Outro hábito comum é manter os olhos fixos na tela do computador ou do iPad, estimulando a retina com a mesma frequência de onda da luz do dia. Adeus, melatonina. A atividade envolvida também é um fator estimulante, seja trabalho, troca de e-mails ou uma olhadela no Facebook.

Aos poucos, os alertas sobre os efeitos do sono não reparador começam a ser mais disseminados, especialmente as recomendações sobre a higiene do sono – os hábitos que devem ser adquiridos e mantidos para uma regulagem eficaz dos ritmos circadianos. Spinelli resume, ironizando: “Higiene do sono é tudo aquilo que ninguém faz”. Mas relaciona, retirando os excessos, as medidas para um sono reparador: dispensar café e bebidas alcoólicas perto da hora de ir para a cama (não acredite em número de horas preestabelecido, cada pessoa responde à sua maneira aos diversos estímulos) e desligar o computador. Ir baixando o ritmo e conceder ao corpo o relaxamento necessário para prepará-lo para o sono, o que pode incluir música e luzes baixas e – fundamental – um ambiente fresco (“o frio é melhor para o sono, ele ativa os mecanismos de hibernação”). Até o leitinho quente, que parecia uma simpatia de avó, tem a sua função, já que contém triptofano, substância que aumenta os níveis de serotonina, assim como a risada e o sexo – guardadas as devidas proporções.

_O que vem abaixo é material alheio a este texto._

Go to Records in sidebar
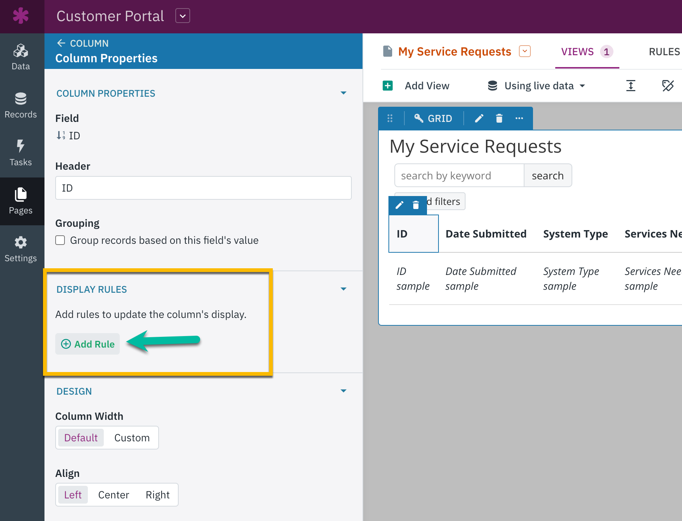The height and width of the screenshot is (521, 682). click(21, 105)
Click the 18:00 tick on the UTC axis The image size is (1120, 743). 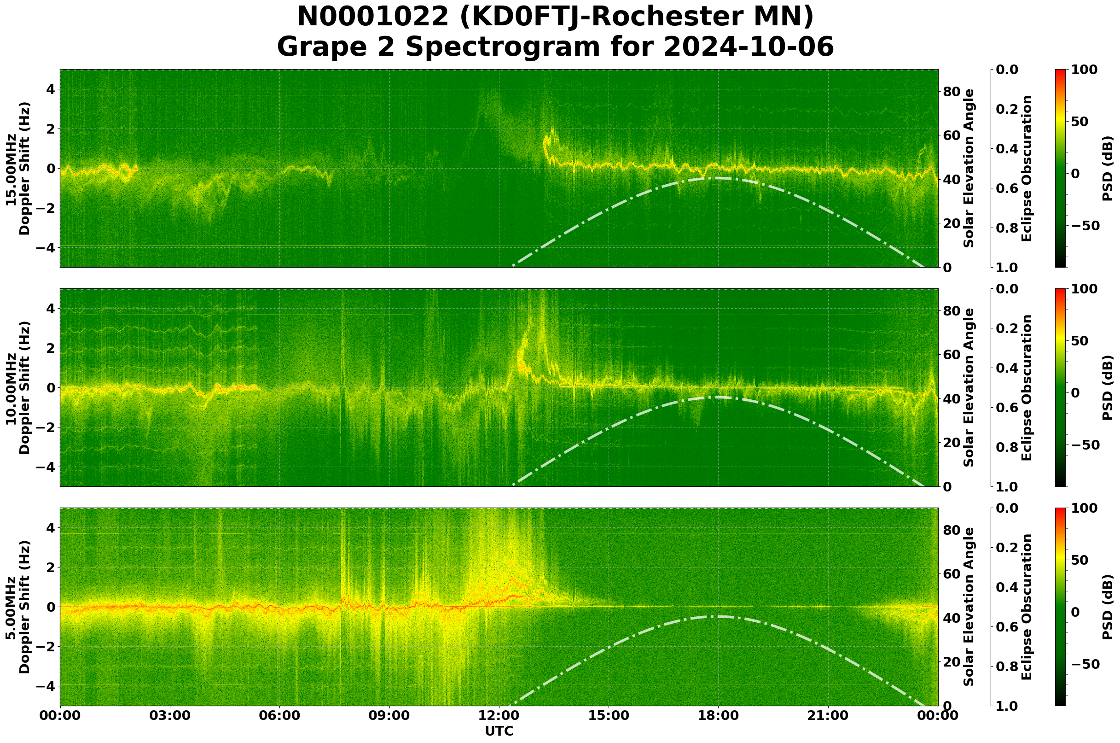click(x=718, y=716)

Em uma cidade como São Paulo, ligada 24 horas, há quem não consiga chegar sequer perto de uma boa higiene do sono. “Cerca de 20% da população trabalha em turnos”, alega Rosa Hasan. E a troca entre a luz do dia e a escuridão da noite faz grandes estragos. Essas pessoas compõem boa parcela dos que acorrem ao seu consultório, além dos que trabalham em horários irregulares.

Alguns fabricantes de gadgets já atentaram para a necessidade do ciclo claro/escuro e criaram aparelhos que imitam a natureza. Um deles, não disponível ainda no Brasil, funciona como uma espécie de despertador de luz. Perto da hora programada, começa a simular a alvorada. “Recuando na cadeia de causas, desde que surgiu a luz artificial o homem passou a dormir pior”, avalia Spinelli. Já existe aí um culpado: Thomas Edison, o gênio que inventou a lâmpada. Ele mesmo um notório insone.